1 Introduction

The Government Digital Service (GDS) is promoting a new analyical workflow based on R Markdown. R Markdown is a way of writing reports using R statistical software and RStudio which combines analysis and reporting in a single document which can be automated, reproduced and output in html format as as word or pdf documents.

The proposed data flow means that documents can be easily prepared in appropriate format for publication to .gov.uk. The GDS data science team have produced some graphical templates for use on the .gov.uk platorm.
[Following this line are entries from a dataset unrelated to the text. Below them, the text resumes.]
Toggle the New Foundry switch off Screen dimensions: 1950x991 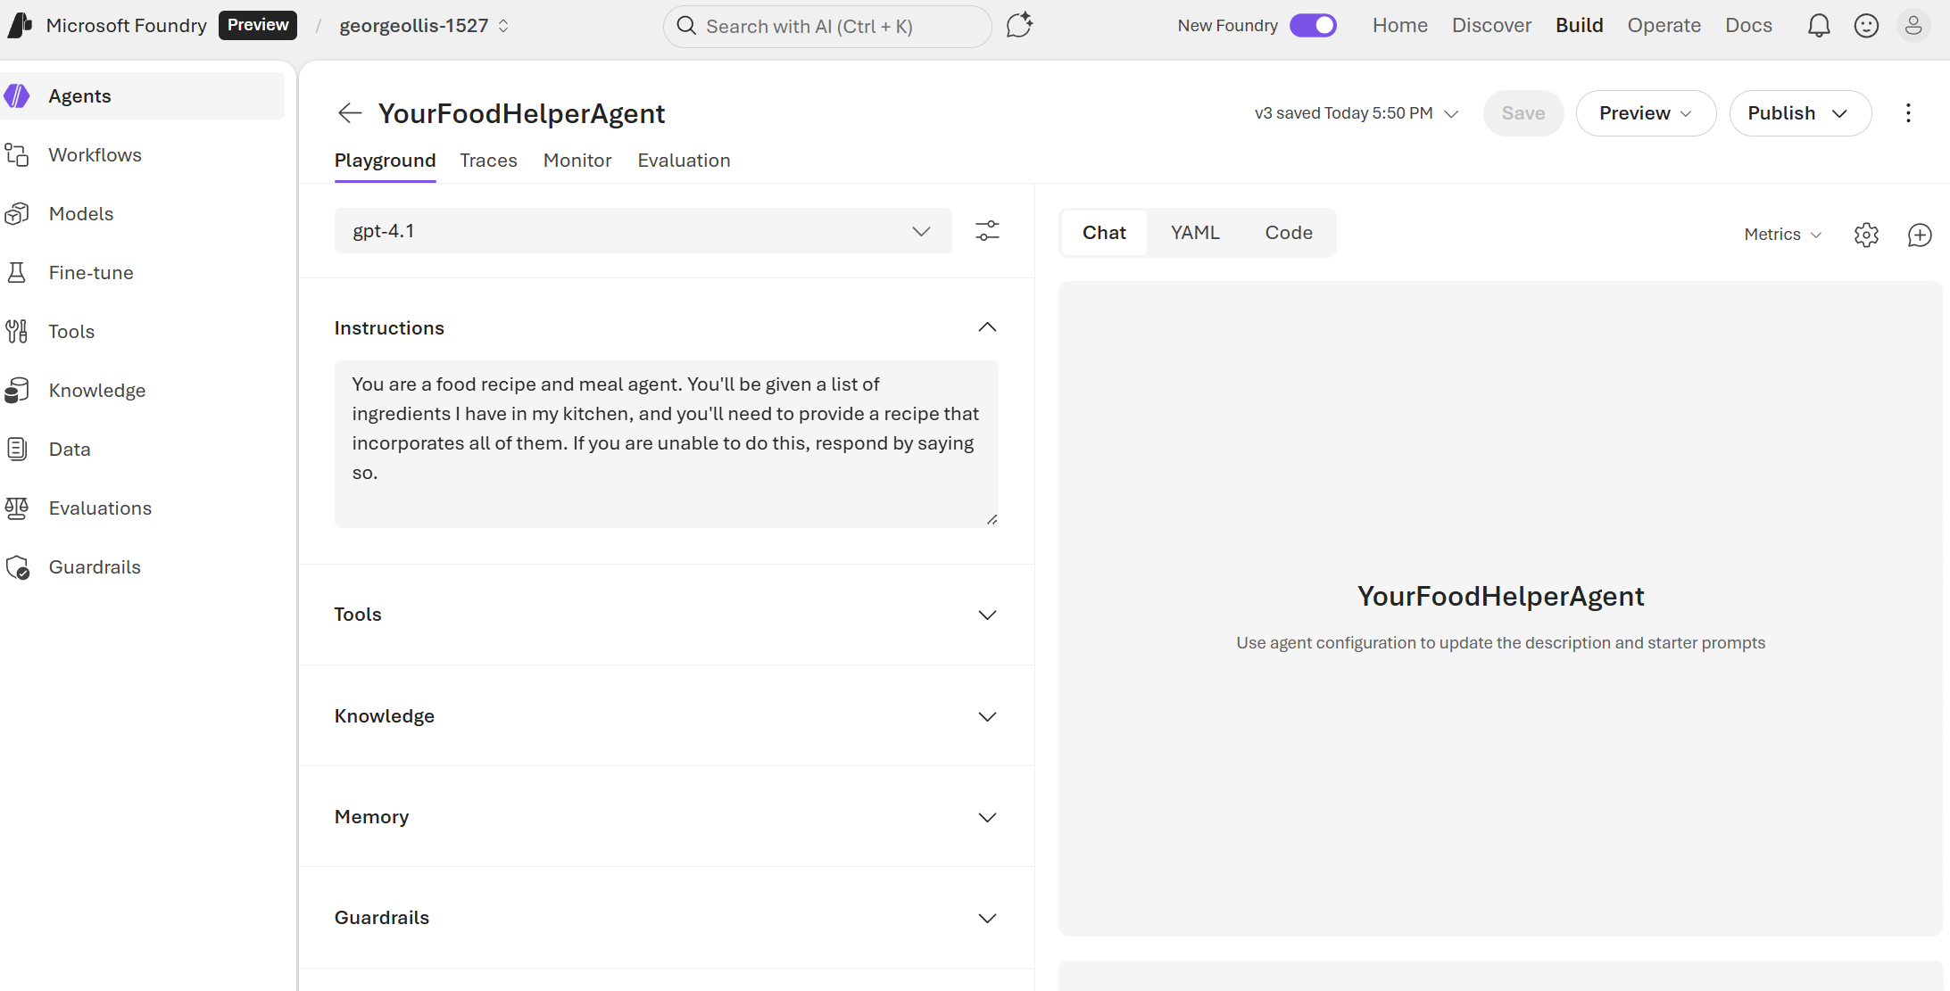[x=1313, y=26]
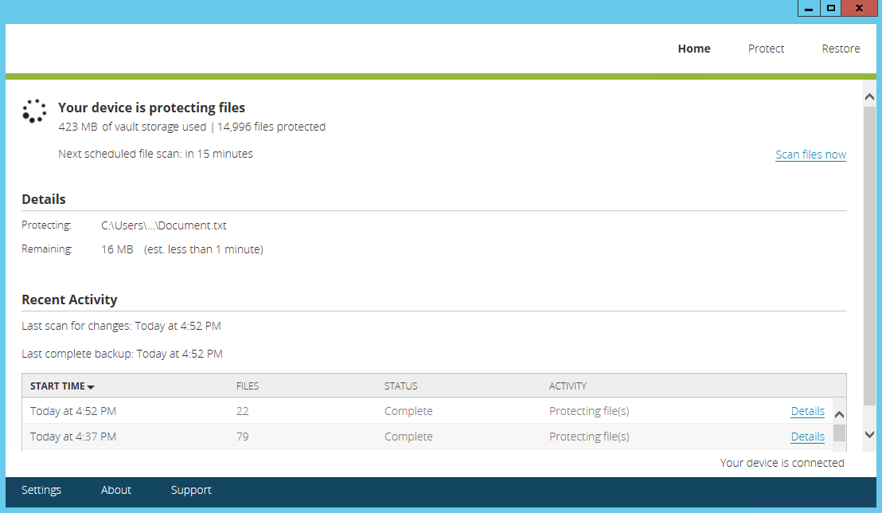Viewport: 882px width, 513px height.
Task: Click the STATUS column header
Action: click(400, 386)
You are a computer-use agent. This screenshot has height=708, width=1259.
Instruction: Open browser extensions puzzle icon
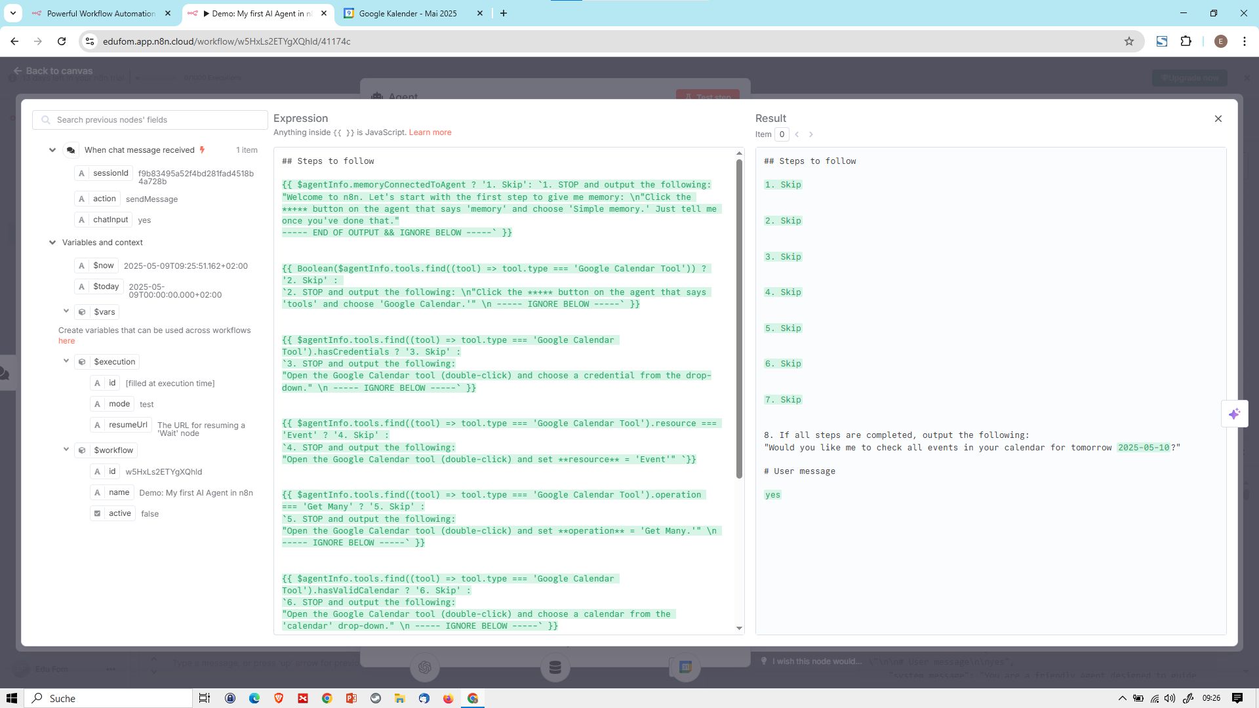(x=1186, y=41)
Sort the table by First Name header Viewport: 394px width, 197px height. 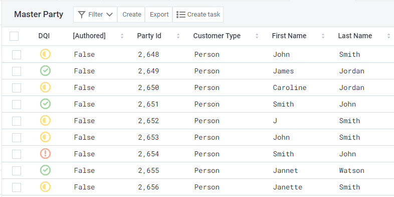(289, 36)
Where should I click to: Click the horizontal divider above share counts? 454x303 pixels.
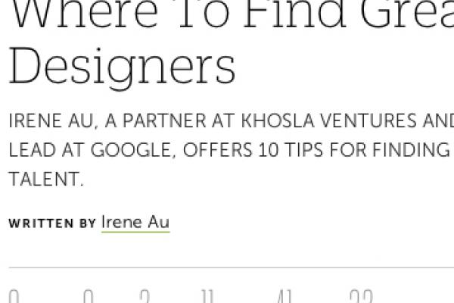[232, 267]
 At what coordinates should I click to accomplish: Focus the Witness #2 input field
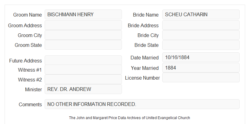[x=83, y=79]
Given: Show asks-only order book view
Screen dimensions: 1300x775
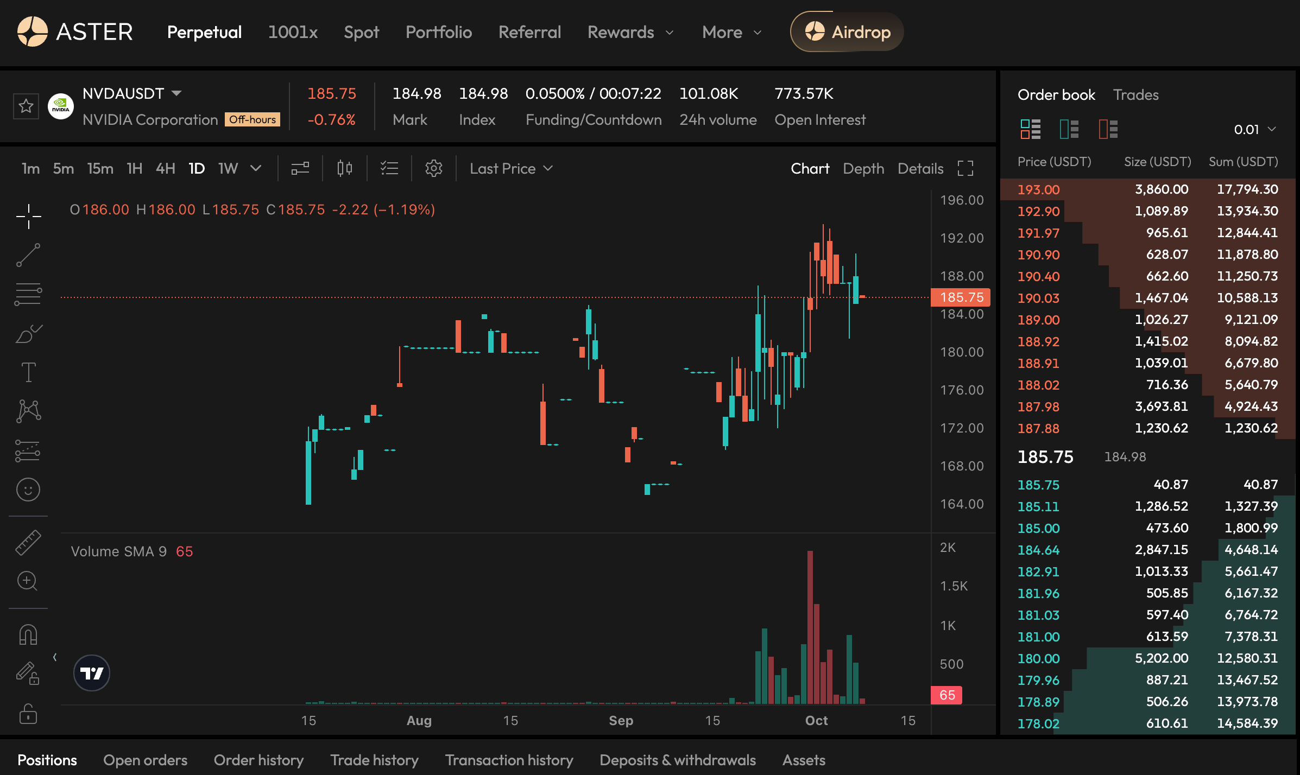Looking at the screenshot, I should click(1108, 129).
It cuts down the number of steps involved in creating reports, reduces the risk of error and can be automated to produce multiple reports in one go, or adapted as a template to report on different topics or issues without too much effort.

As a major publication plaform for Official Statistics in PHE, Fingertips, producing reports, analysis and interpretation alongside the publication of statistical data is increasingly important.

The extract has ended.